Sketch2code using Visual Attention & LSTM Decoder


Logos



Introduction

This blog post is a tutorial how to use machine learning to generate HTML codes from layuot images. Specifically, we are interested in how to create a neural network model that interpret a hand sketch of a simple web page design and generate a corresponding HTML code. In real world, this is quite a complicated task, so in this work we will just focus on turning a simple wireframe sketch into a HTML layout. The model framework that we will use is attention-based image captioning . The simple justification for using this architecture is that instead of generating a natural language, the model task is to generate a computer code that is a “caption” of an image.
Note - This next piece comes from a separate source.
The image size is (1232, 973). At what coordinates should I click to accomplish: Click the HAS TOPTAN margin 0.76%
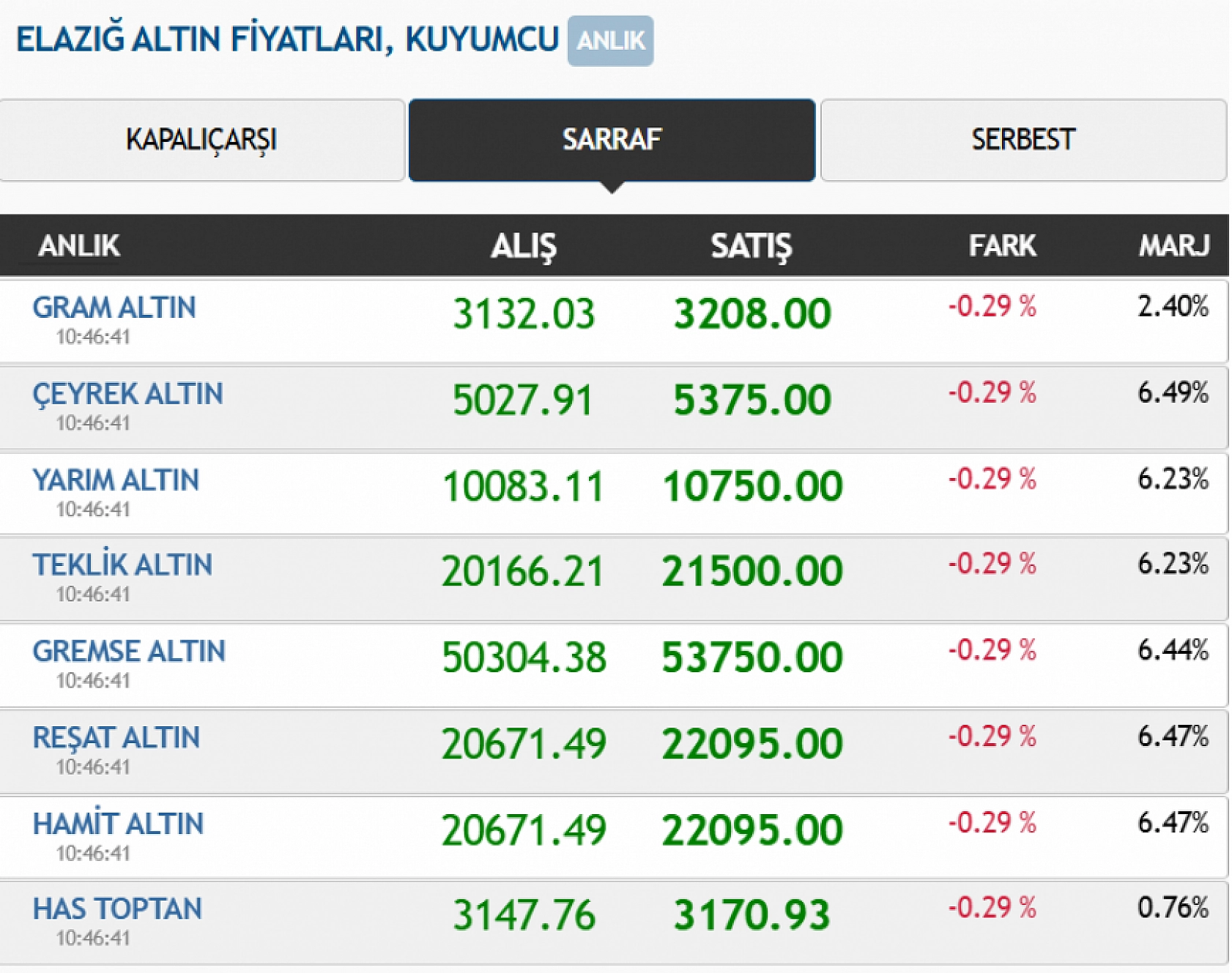point(1173,908)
Background and Related Work

Implementing a mock up design is a tedious, time-consuming process, and can create a bottleneck in a design development project. A considerable amount of time is spent on just creating a boiler plate HTML codes. Therefore, there is an active area of research on how to use machine learning to assist in this process. Notably, pix2code by Tony Beltramelli combines both computer vision method and NLP method to translate image to codes for mobile app interfaces and web pages.

In a broader context NLP has seen tremendous progress in recent year thanks to the advent of attention mechanism and transformer architecture. I’m now seeing interdisciplinary bridging of NLP and other areas of artificial intelligence/mechine learning, such as computer vision or deep learning for speech/audios. This kind of work called Multimodal Machine Learning aims at analyzing multiple information modalities. Image captioning is one good example here.

Getting the dataset

searching for the right data

When I started thinking about what project to work on, first I think it has to be something about multimodal machine learning, and the sketch2code comes to mind. Then I searched for what dataset is available. Ideally, I’d want to have a lot of paired image/code samples. It is surprisingly quite difficult to find ones. Nevertheless, thanks the generosity of the pix2code author, I was able to find on the internet the open-source dataset he used for his work. The dataset I have consists of 1700 sketch-like images and their correspondingly codes.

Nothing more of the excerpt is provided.